The Figma Chrome extension can now capture the current state of a live website and convert its visual structure into Figma layers. The resulting content can include frames, text, images, shapes, and other elements that designers can move, edit, annotate, or restyle inside Figma Design and FigJam.


This provides a faster starting point for redesigns, interface reviews, moodboards, and prototype experiments. Instead of recreating a shipped page manually or relying on a screenshot, designers can work with a layered representation of what is already in production.



Capture a full webpage or select individual elements


After installing the extension and signing in with a Figma account, users can open its capture toolbar on a regular webpage. The Capture page option copies the complete page, including areas currently outside the visible browser window.


The Select element option provides more control. Designers can hover over the page and capture a specific hero section, card, button, navigation area, modal, or other interface region without importing everything around it. Each captured item is added to the extension tray and copied automatically to the clipboard.


Captured content can be edited and restyled in Figma


The captured content can be pasted into a Figma Design file or FigJam board with the standard paste command. Because it arrives as design layers rather than one flattened image, individual elements can be repositioned, recolored, annotated, or used as the foundation of a new design exploration.


This can help teams compare a proposed redesign with the current production interface, collect examples from real websites, or examine patterns without rebuilding every reference from the beginning. The layers can also be sent from Figma Design to Figma Make as the starting context for a prototype.


What designers should expect from the beta


The capture feature does not currently map imported elements to components, styles, or variables from a Figma design system. Captures arrive as ordinary layers, so designers still need to replace elements with the appropriate library components and reconnect design tokens manually when preparing production-ready work.


Complex websites may also produce imperfect results. Heavy JavaScript animation, scroll-driven effects, virtualized lists, and content rendered through <canvas> may not translate cleanly. Figma recommends capturing a specific element when a full-page result does not preserve the expected structure.


IMPORTANT: Webpage capture is currently in beta and available only to users on paid Figma plans. It cannot capture internal chrome:// pages, the Chrome Web Store, or other privileged browser pages.{alertWarning}

Daisuki's Take: What This Means for Web Designers


For web designers, this feature shortens the distance between the published website and the design file. A live interface can be brought back to the canvas for an audit, redesign, presentation, or experiment without first reconstructing every section manually.

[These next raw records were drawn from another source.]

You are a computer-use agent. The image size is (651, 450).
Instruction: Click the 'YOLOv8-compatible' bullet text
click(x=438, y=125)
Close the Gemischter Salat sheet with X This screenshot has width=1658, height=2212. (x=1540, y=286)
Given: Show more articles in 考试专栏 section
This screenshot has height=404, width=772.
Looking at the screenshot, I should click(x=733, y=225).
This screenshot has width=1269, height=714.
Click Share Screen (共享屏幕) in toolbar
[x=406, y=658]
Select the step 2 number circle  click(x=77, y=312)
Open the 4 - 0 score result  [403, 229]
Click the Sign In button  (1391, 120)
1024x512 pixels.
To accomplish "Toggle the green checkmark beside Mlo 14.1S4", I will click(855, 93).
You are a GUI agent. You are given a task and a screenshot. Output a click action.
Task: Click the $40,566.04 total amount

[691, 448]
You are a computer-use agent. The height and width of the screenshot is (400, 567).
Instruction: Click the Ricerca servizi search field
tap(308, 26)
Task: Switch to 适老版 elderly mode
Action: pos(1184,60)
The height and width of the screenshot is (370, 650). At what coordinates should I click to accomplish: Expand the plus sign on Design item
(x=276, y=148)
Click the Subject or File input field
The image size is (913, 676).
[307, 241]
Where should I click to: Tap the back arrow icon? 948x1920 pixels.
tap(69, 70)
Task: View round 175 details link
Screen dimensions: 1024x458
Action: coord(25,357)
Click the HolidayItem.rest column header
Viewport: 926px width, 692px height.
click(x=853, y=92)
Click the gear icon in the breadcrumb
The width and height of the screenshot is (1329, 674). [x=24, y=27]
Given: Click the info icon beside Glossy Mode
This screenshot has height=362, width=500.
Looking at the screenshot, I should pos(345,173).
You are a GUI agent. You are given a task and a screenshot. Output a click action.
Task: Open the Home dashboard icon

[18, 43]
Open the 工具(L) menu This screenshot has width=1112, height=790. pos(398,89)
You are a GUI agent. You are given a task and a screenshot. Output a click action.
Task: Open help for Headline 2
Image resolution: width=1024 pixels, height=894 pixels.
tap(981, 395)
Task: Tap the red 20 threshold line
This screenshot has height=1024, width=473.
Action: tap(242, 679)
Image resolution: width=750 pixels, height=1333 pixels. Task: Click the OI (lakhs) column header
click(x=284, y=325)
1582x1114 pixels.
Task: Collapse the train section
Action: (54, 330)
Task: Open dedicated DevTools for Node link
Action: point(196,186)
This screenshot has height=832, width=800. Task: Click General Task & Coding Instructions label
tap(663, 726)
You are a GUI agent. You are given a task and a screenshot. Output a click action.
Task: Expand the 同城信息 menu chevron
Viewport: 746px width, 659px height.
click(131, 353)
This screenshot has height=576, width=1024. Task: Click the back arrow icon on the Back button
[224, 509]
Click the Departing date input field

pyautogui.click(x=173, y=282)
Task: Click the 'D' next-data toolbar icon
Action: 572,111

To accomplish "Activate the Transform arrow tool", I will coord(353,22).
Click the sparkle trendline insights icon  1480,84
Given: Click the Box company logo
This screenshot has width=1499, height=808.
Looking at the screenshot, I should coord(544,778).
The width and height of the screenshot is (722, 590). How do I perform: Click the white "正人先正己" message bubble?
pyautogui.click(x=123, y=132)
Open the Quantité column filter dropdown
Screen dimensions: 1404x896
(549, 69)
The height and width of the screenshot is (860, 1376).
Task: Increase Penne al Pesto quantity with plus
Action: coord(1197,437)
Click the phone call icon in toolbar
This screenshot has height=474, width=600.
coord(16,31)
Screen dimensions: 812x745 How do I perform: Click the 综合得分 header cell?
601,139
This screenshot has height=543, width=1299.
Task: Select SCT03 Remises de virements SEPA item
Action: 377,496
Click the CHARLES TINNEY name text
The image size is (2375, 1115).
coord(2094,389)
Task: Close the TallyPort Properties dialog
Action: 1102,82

We think its strongest use is as a starting point rather than a finished conversion. Editable layers make references easier to study and modify, but the imported structure still needs review for responsive behavior, reusable components, accessibility, and alignment with the project's design system.


The practical takeaway is to capture only what the task needs. A specific component or page section will often produce a cleaner working reference than a complex full-page import, especially while the feature remains in beta.